1. 63333 POINTS
    Peggy Mace, Certified Senior Advisor (CSA)®PRO
    CEO, Outlook Life, Inc, Most of the U.S.
    Yes, the beneficiary of life insurance can be a trust. Sometimes policy owners do not feel that the person(s) they want to receive the funds are capable of handling that money all at once. By leaving the life insurance proceeds to a trust, the death benefit can be allocated according to the policy owner's wishes. However, leaving life insurance to a trust may open it up to estate taxes, in some states. Consult with a tax attorney to determine the best course of action.
    Answered on October 31, 2013
  2. 7479 POINTS
    Steve KobrinPRO
    President, The Firm of Steven H. Kobrin, LUTCF, 6-05 Saddle River Rd #103, Fair Lawn, NJ 07410
    Sure thing. People do it all the time.
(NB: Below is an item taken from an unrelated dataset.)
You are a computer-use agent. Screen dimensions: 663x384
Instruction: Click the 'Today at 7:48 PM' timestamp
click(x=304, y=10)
    Why do they use a trust? You certainly want to talk to an estate planning attorney about that. Get legal expert advice from a legal expert.

    But, I can tell you a few things as someone with many clients who have used a trust in their life insurance planning.
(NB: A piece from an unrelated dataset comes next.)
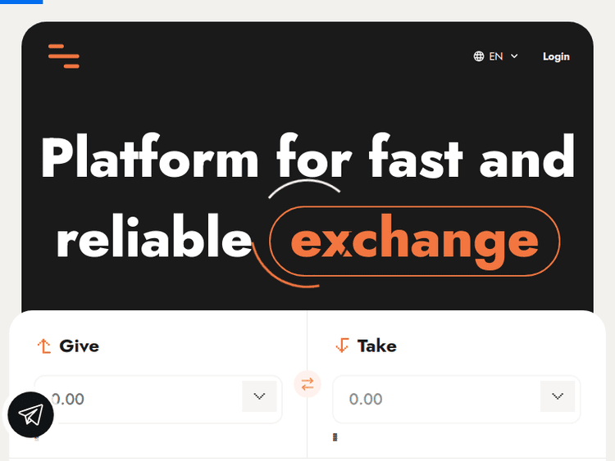
Task: Swap Give and Take with the arrows icon
Action: point(308,384)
    It’s a great way to keep large amounts of money out of your estate, and therefore out of the sights of the taxman. Estate tax bills can be a huge; fortunately, legitimate legal tools such as trusts are available to minimize the bite.

    A number of trusts are available for use. Which one would be best, given your circumstances? Ask your attorney. (And by the way: make sure it’s an attorney who specializes in estate planning. A lot of money is on the line here, and you want to make sure you get the best advice possible. Your real estate or commercial lawyer may be a good guy, but he doesn’t have the specialized knowledge that an estate planning specialist has.)

    Remember that when you use a trust, you lose control. The trustee runs things. That’s why your choice of trustee is a key management decision. Give this a lot of thought. Ask your attorney about the legal and fiduciary responsibilities of a trustee. He or she can be liable if the policy inside the trust does not perform as outlined.

    This brings up the all-important function of a life insurance policy audit. On a regular basis, that policy should be reviewed to make sure it is meeting expectations. The cost, the benefit, and the guarantee period on the premium should all be verified.

    For example: what if a universal life product was used, but due to a price increase, the coverage will terminate 10 years earlier than scheduled? Not a good situation. You don’t want to be in a situation when the policy will have failed right when a claim is supposed to be filed.

    This means that your broker, your trustee, and your attorney need to buddy-up and work together to make sure your insurance trust and the policy it holds are doing their job.